歯車の中には、円形ではないものが存在します。このような歯車を、非円形歯車といいます。非円形歯車の特徴は、円形の歯車とは異なる動きを行えることです。この点を生かして、田植え機など、さまざまな製品で用いられています。ここでは、非円形歯車の特徴、長所・短所、主な用途と製品例を紹介しています。
非円形歯車は、円形ではない歯車の総称です。「円形でなければ稼働しないのでは」と思われがちですが、歯車の噛み合いなどを適切に調整すれば問題なく稼働します。形状の例として、楕円形や三角形、四角形などがあげられます。また、大きさの異なる円形の歯車を部分的に組み合わせたような非円形歯車もあります。このような形状の代表例といえるのが段階変速歯車です。段階変速歯車は、回転速度を段階的に変化させられます。

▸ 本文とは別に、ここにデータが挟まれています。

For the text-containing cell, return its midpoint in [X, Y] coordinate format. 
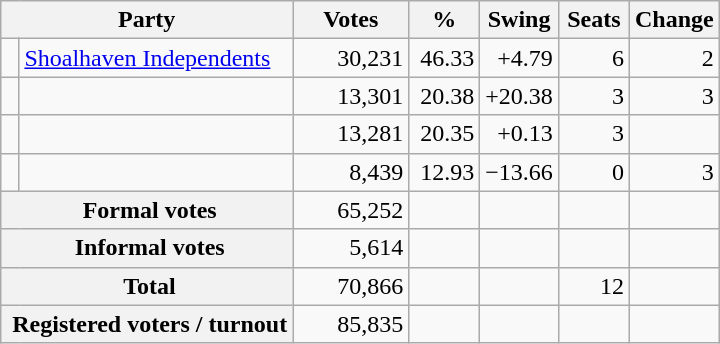
Votes [351, 20]
65,252 [351, 210]
+0.13 [520, 134]
Shoalhaven Independents [156, 58]
20.38 [444, 96]
2 [674, 58]
% [444, 20]
Change [674, 20]
70,866 [351, 286]
12.93 [444, 172]
5,614 [351, 248]
0 [594, 172]
Party [147, 20]
Seats [594, 20]
12 [594, 286]
−13.66 [520, 172]
13,301 [351, 96]
20.35 [444, 134]
8,439 [351, 172]
+4.79 [520, 58]
13,281 [351, 134]
Registered voters / turnout [147, 324]
85,835 [351, 324]
30,231 [351, 58]
Formal votes [147, 210]
6 [594, 58]
46.33 [444, 58]
+20.38 [520, 96]
Swing [520, 20]
Total [147, 286]
Informal votes [147, 248]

非円形歯車の特徴は、動力を伝達する働きに加え不等速運動を行えることです。不等速運動は、1回転の中で回転速度を早くしたり遅くしたりする(回転速度を変化させる)ことといえるでしょう。非円形歯車は、不等速運動を求められる機構に使用されています。具体的な使用例として、田植え機・印刷機などがあげられます。例えば、田植え機では、田んぼに稲苗をゆっくり挿して、素早く次の苗を取る動作に活用されています。
非円形歯車の長所は、通常の円形歯車では得られない不等速回転伝達を得られることです。その動きを詳細に設定できる点も見逃せません。製品などの用途によっては、非常に大きな長所になりうるでしょう。耐久性に優れる点も魅力です。噛み合い歯面のすべり接触が小さいためこの特徴が生まれます。大きな負荷をかけることも可能です。
代表的な短所として、設計が難しいことがあげられます。非円形歯車における各歯型の大きさは異なります。隣接する歯車とのピッチも同様です。これらを計算するソフトウェアは市販されていないため、設計には独自のノウハウが求められます。設計を誤ると、歯抜けなどのトラブルが生じるでしょう。
駆動装置に組み込むことが難しい点も短所としてあげられます。製造だけでなく、組み込みにも一定のノウハウと高度な技術力が求められます。円形歯車と比べて、製造や取り扱いが難しい歯車といえるかもしれません。

引用元:長岡歯車製作所公式サイト
(http://nagaha.net/?page_id=14)
長岡歯車製作所の例
「量より質」「易より難」をモットーに、高精度歯車・高機能歯車の研究・開発・製作に取り組む長岡歯車製作所の公式サイトに掲載されている製品例(イラスト)です。上記の非円形歯車は、右側が一定の速度で回転します。これを受けて、左側の歯車は早くなったり遅くなったりしながら回転します。非円形歯車の強みである不等速運動を繰り返す点が特徴です。長岡歯車製作所の公式サイトに、材質・表面処理・モジュールなどの情報は記載されていません。